» **Problem**
Look for "Given: Start the runbook with play button" in the entries below. Write out that line and all later lines exactly, ending with the final one.

» **Available records**
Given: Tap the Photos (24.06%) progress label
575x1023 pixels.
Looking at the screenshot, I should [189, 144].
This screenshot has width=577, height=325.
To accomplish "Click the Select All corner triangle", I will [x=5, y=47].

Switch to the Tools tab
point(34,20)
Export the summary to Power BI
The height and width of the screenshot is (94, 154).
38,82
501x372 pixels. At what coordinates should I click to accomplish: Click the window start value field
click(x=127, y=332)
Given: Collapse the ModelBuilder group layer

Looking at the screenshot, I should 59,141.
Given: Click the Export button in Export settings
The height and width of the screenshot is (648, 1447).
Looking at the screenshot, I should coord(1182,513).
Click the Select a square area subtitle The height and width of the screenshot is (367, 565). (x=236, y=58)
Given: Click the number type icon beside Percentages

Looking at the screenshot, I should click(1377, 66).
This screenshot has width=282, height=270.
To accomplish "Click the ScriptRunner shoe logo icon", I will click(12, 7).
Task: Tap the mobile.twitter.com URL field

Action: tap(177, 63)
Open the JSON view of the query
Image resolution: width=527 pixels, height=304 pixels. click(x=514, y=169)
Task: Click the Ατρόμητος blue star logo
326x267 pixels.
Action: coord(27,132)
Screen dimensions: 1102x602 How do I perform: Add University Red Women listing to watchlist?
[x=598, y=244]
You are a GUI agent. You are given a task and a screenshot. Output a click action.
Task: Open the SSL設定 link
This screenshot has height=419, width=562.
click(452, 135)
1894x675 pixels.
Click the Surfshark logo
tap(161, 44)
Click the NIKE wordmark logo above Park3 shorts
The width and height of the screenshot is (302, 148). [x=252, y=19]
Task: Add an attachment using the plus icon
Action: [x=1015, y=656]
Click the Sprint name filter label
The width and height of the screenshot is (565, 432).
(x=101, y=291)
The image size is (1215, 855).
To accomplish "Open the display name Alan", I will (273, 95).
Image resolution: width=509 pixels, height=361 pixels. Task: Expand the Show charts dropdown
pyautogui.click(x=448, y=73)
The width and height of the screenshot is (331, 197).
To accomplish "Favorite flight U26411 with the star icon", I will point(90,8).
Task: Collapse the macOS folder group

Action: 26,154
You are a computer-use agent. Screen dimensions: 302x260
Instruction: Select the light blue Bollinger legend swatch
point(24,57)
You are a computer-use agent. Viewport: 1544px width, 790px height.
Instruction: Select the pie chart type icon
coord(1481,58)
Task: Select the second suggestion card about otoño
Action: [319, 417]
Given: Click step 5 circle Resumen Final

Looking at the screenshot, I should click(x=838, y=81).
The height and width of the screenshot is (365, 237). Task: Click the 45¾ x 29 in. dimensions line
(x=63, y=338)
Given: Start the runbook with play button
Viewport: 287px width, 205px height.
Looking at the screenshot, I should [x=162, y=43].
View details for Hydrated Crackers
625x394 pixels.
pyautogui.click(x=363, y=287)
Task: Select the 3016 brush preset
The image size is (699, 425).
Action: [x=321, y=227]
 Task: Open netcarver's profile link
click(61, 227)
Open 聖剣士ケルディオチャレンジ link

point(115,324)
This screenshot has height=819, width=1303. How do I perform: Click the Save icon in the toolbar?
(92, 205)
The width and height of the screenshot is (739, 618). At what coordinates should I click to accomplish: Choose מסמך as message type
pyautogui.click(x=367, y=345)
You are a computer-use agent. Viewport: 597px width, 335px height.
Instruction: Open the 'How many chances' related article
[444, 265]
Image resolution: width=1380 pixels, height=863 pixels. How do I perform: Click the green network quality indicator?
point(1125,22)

» **Task answer**
Given: Start the runbook with play button
Viewport: 287px width, 205px height.
Looking at the screenshot, I should [x=162, y=43].
View details for Hydrated Crackers
625x394 pixels.
pyautogui.click(x=363, y=287)
Task: Select the 3016 brush preset
The image size is (699, 425).
Action: [x=321, y=227]
 Task: Open netcarver's profile link
click(61, 227)
Open 聖剣士ケルディオチャレンジ link

point(115,324)
This screenshot has height=819, width=1303. How do I perform: Click the Save icon in the toolbar?
(92, 205)
The width and height of the screenshot is (739, 618). At what coordinates should I click to accomplish: Choose מסמך as message type
pyautogui.click(x=367, y=345)
You are a computer-use agent. Viewport: 597px width, 335px height.
Instruction: Open the 'How many chances' related article
[444, 265]
Image resolution: width=1380 pixels, height=863 pixels. How do I perform: Click the green network quality indicator?
point(1125,22)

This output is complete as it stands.